[Collected data]

_ _ _ _

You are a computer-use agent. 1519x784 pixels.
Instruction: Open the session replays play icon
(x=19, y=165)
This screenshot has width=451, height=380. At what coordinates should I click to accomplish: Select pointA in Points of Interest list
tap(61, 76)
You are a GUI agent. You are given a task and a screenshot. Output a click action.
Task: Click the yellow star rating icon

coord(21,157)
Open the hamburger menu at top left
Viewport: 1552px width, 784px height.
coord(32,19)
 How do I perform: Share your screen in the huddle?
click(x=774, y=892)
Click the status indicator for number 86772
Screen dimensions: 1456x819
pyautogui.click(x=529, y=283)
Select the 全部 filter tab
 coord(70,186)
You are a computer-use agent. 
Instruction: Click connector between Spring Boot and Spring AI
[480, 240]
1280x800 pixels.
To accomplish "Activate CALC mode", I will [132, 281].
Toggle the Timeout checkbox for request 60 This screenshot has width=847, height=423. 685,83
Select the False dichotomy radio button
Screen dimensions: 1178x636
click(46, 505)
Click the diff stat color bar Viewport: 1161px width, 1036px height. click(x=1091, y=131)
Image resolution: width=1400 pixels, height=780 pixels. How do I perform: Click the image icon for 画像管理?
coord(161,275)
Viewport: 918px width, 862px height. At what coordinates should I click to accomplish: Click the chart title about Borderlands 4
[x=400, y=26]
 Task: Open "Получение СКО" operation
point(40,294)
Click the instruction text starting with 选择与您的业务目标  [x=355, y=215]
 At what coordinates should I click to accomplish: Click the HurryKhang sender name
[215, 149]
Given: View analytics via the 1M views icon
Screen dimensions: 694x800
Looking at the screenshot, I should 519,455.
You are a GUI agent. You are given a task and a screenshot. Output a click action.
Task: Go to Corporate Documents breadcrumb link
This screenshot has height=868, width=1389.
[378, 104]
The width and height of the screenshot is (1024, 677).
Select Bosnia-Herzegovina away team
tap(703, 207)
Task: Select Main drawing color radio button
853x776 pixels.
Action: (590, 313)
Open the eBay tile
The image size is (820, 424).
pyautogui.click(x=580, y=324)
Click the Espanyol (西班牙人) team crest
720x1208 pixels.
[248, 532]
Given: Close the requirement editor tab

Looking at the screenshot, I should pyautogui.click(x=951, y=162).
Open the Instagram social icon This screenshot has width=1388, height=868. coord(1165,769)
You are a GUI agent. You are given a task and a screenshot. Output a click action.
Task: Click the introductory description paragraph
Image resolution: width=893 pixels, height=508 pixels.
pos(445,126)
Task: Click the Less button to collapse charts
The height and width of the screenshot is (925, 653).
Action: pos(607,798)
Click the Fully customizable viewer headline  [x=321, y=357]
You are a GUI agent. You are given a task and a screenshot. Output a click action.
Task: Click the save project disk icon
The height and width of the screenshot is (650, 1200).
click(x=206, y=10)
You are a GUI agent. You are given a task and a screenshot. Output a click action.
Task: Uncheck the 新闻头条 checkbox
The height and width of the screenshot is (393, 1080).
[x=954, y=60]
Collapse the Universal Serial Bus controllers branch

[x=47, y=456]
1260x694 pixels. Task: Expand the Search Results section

_ _ _ _

Scale the entries from the line that contains "Click the Fully" through the line that contains "click(x=206, y=10)", writing every line again with its request text. Multiply each coordinate in the answers by 0.25 and round to whole numbers, halves up, leaving all other numbers unchanged.

SOLUTION FOR THIS TASK:
Click the Fully customizable viewer headline  [x=80, y=89]
You are a GUI agent. You are given a task and a screenshot. Output a click action.
Task: Click the save project disk icon
The height and width of the screenshot is (650, 1200).
click(x=52, y=3)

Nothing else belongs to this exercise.